Termination: Either party may terminate this contractual agreement (termination must be submitted in writing) on not less than 60 days' notice. Within the life of the notice period, will perform in accordance with this contract. User is required to make payments for all services provided by SHIFOX during the notice period and any other outstanding payments that are past due.
10. Limitation of Liability.
SHIFOX nor it suppliers make any specific promises about the services. We do not make any commitment about the specific function of the services, or their reliability, availability, or ability to meet your needs.

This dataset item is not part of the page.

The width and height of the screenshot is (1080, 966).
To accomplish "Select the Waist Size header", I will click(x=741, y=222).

We provide this system and all services “As Is”. In no event shall SHIFOX be liable to User or any other party for any incidental, special or consequential damages, loss of data or data being rendered inaccurate, loss of profits or revenue, or interruption of business in any way arising out of or related to the use or inability to use the software and/or documentation, regardless of the form of action, whether in contract, tort, strict product liability or otherwise, even if any representative of SHIFOX has been advised of the possibility of such damages as permitted by law.
You will be solely responsible for the use of the System by you and your Designees, and shall indemnify us and hold us harmless from any claim, cost or liability arising from such use, including reasonable attorneys' fees.

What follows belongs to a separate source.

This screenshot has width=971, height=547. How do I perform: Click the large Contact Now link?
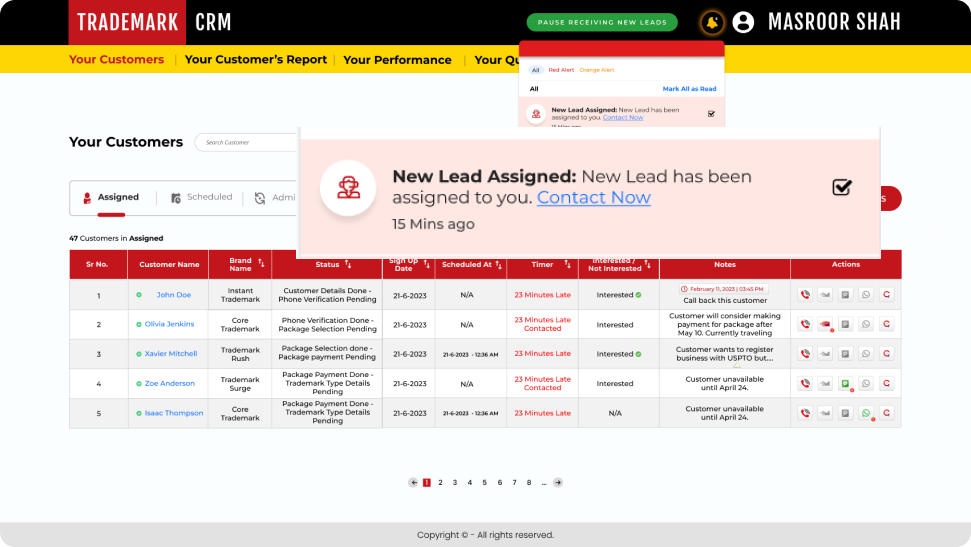point(593,197)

SHIFOX relies on the assurances of the recipients of the information as to (i) their identity and credentials, (ii) the purposes for which they are accessing the System, and (iii) the nature and extent of the information to which they will have access. You acknowledge that, while the System will contain certain technical safeguards against misuse of the System, it will rely to a substantial extent on the representations and undertakings of Users. User agrees that SHIFOX will not be responsible for any unlawful access to or use of Patient Information by any User resulting from the User's misrepresentation to us, or breach of the User's agreement.

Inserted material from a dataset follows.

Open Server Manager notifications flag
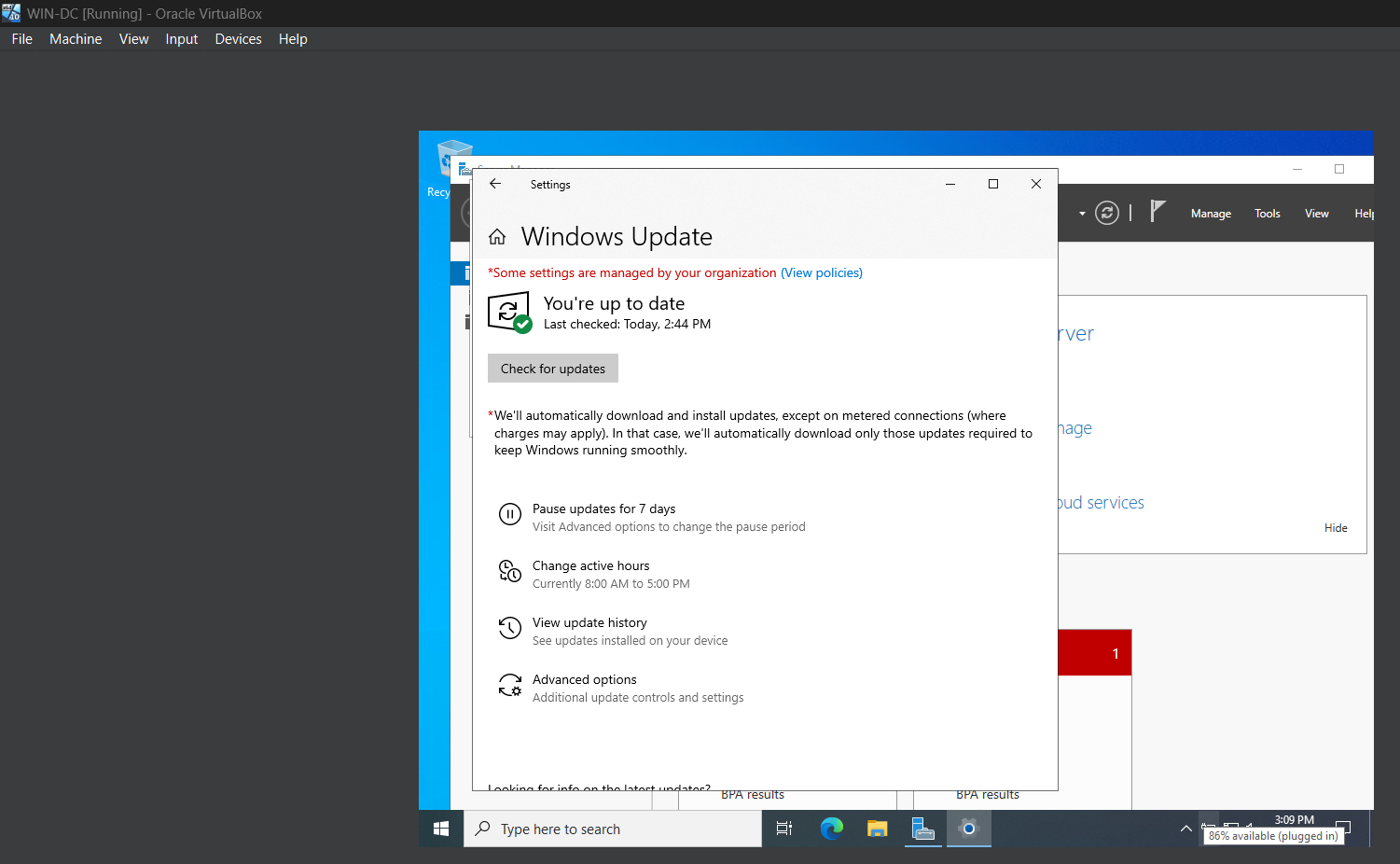This screenshot has width=1400, height=864. click(x=1157, y=212)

If you are using SHIFOX on behalf of a business, that business accepts these terms. It will hold harmless and indemnify SHIFOX and its affiliates, officers, agents, and employees from any claim, suit or action arising from or related to the use of the Services or violation of these terms, including any liability or expense arising from claims, losses, damages, suits, judgments, litigation costs and attorneys’ fees.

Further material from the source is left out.